Paginafragment

::::::::::

Heel vervelend inderdaad, het lezen van berichten waar je de gedachte bij hebt: had deze knul mij op straat zo aangesproken dan had ik niet gereageerd maar direct doorgelopen.

Bij kinderen iets om te corrigeren, bij post HBO opleidingsniveau een serieus probleem.
Nu schommelt het niveau hier enorm. De ene deelnemer heeft alleen een diploma veterstrikken en basisschool, de andere heeft een academische achtergrond, met nog een hele wereld ertussenin.

We mogen best van deelnemers verlangen dat ze een leesbare reactie achterlaten. We mogen ook van deelnemers verwachten dat ze andere deelnemers respecteren om wie en wat ze zijn.

Het verzoek dus om inderdaad maar niet te reageren in de gevallen waarvan je denkt "staat ie nou een breezah te bestellen"?

Even een subtiele hint in een onderwerp kan, maar laten we met elkaar ervoor waken dat het onderwerp niet afbuigt naar de schrijfstijl in plaats van het initiële onderwerp.

----------


## SoundOfSilence

Mooi is dan ook om te zien dat er een 100% correct Nederlands antwoord gegeven wordt en dan gereageerd wordt met:





> Woow!
> En nu in het Nederlands waarin ik het ook begrijp.
> De eerste zin begrijp ik nog wel en bevalt me ook. Maar dan gaat het mis.



Blijkt toch dat net Nederlands toch niet altijd duidelijker is  :Roll Eyes (Sarcastic):

----------


## Beckers Entertainment

> Mooi is dan ook om te zien dat er een 100% correct Nederlands antwoord gegeven wordt en dan gereageerd wordt met:
> 
> 
> 
> Blijkt toch dat net Nederlands toch niet altijd duidelijker is



Laat ik me nou net even aangesproken voelen..:P
Zoals ik ook in mijn bericht heb gezet is fouten maken menselijk. En bovendien, die zinnen zijn niet onbegrijpbaar. Waar het om gaat in het forum, is het feit dat er mensen zijn die grovere typefouten maken.

::::::::::

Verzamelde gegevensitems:
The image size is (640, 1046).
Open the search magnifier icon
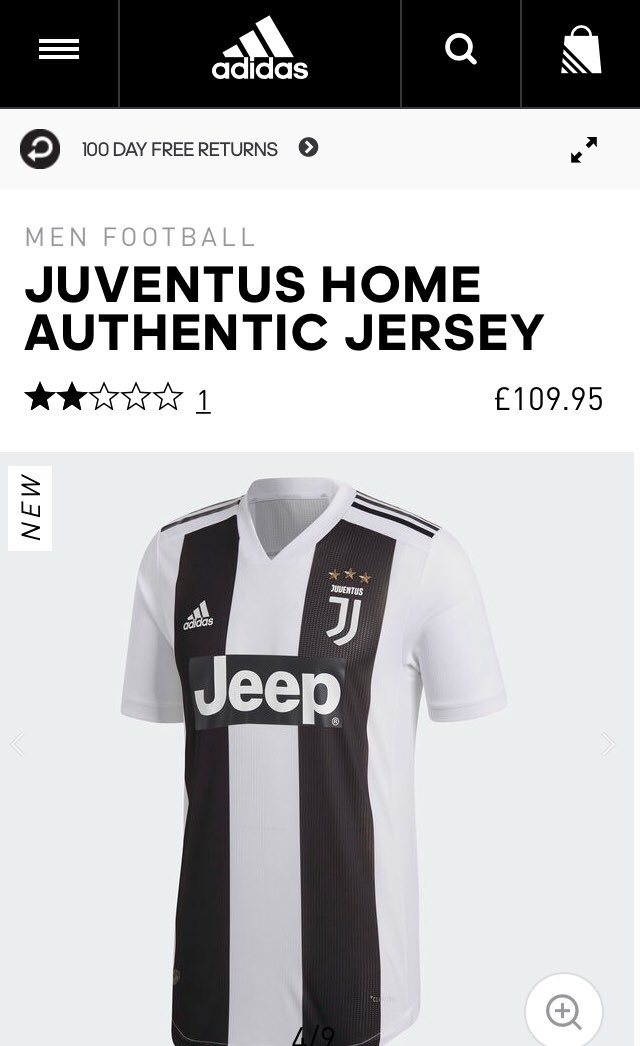click(460, 49)
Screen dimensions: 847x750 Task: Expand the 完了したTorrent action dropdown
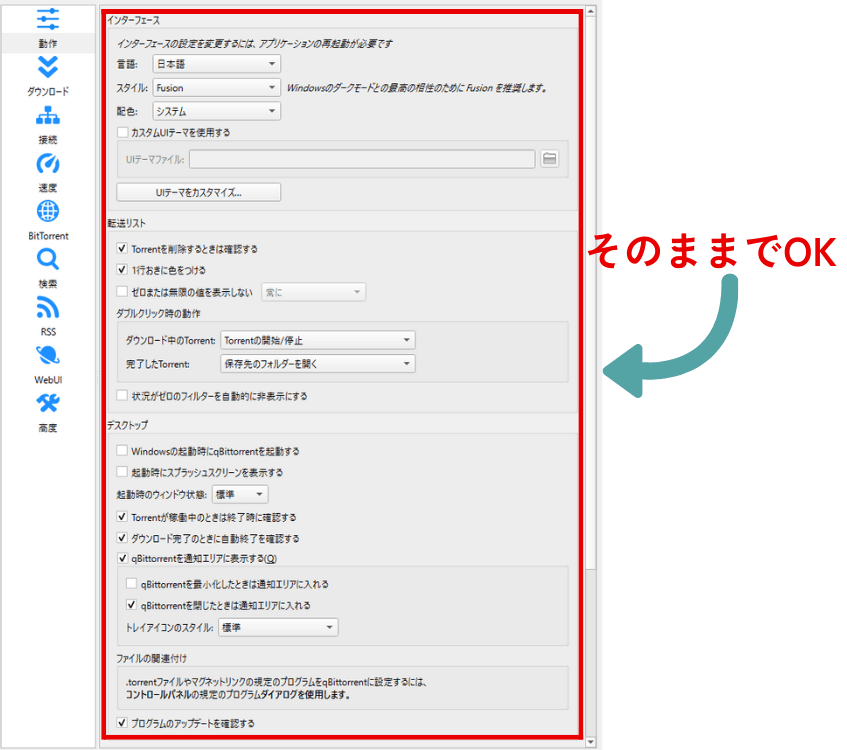point(317,364)
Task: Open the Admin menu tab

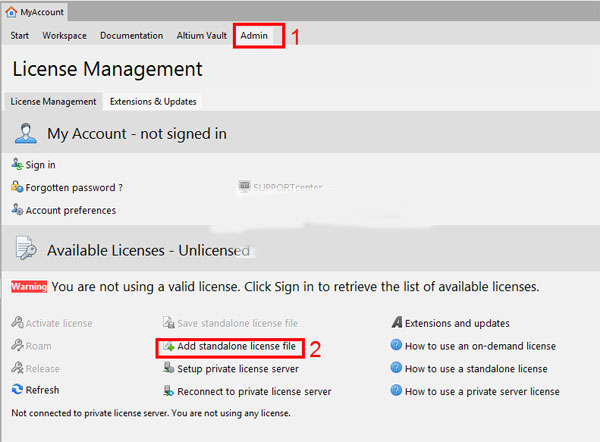Action: coord(254,36)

::::::::::

Opdrachteisen
1 - Noteer letterlijk het stuk uit de forumdiscussie over schrijfstijl dat begint met "Nu schommelt het" en doorloopt tot en met "wat ze zijn.".
2 - Hoe gaat de forumdiscussie over schrijfstijl verder? Zet die voort vanaf de laatste zin die er staat.

Uitkomsten oefening
1 -
Nu schommelt het niveau hier enorm. De ene deelnemer heeft alleen een diploma veterstrikken en basisschool, de andere heeft een academische achtergrond, met nog een hele wereld ertussenin.

We mogen best van deelnemers verlangen dat ze een leesbare reactie achterlaten. We mogen ook van deelnemers verwachten dat ze andere deelnemers respecteren om wie en wat ze zijn.

2 -
Of:
laatik me nou net effe aangesproken voelu:P
zoals ik net al zij is foute maken menslijk en bovendien zijn de zinnen niet onbgrijpbaar waar het om gaatis het feit dat er mensen zijn die groovere typfouten maken.

----------


## SoundOfSilence

> Laat ik me nou net even aangesproken voelen



Nergens voor nodig.

Wat ik bedoelde (maar niet zo duidelijk schreef) is dat er naast het Nederlands nog een stap is en dat is vaktaal. 
Als men zich alleen maar in vaktermen uitdrukt zullen een hoop mensen het niet 100% begrijpen. 
Dus naast Nederlands schrijven is er ook nog de slag begrijpelijk schrijven.

Dit forum kent een flink aantal gebruikers die ieder voor zich een bepaald niveau hebben. Soms lijkt er in de antwoorden geen rekening gehouden te worden met het niveau van de vraagsteller.

Als ik roep "mijn DAP mic piept zo snel" dan kun je een heel mooi verhaal houden over fasegedrag i.c.m. richkarakteristieken, maar als iemand niet weet dat piepen rondzingen heet moet je je afvragen hoe technisch je antwoord moet zijn. 
Een antwoord als "moet je je microfoon niet in de speaker stoppen" of "als je met een equalizer de toon waarop ie piept weghaalt is je probleem opgelost" volstaat dan waarschijnlijk meer.

Uiteraard geldt dit bijvoorbeeld ook voor effecten middels een PC.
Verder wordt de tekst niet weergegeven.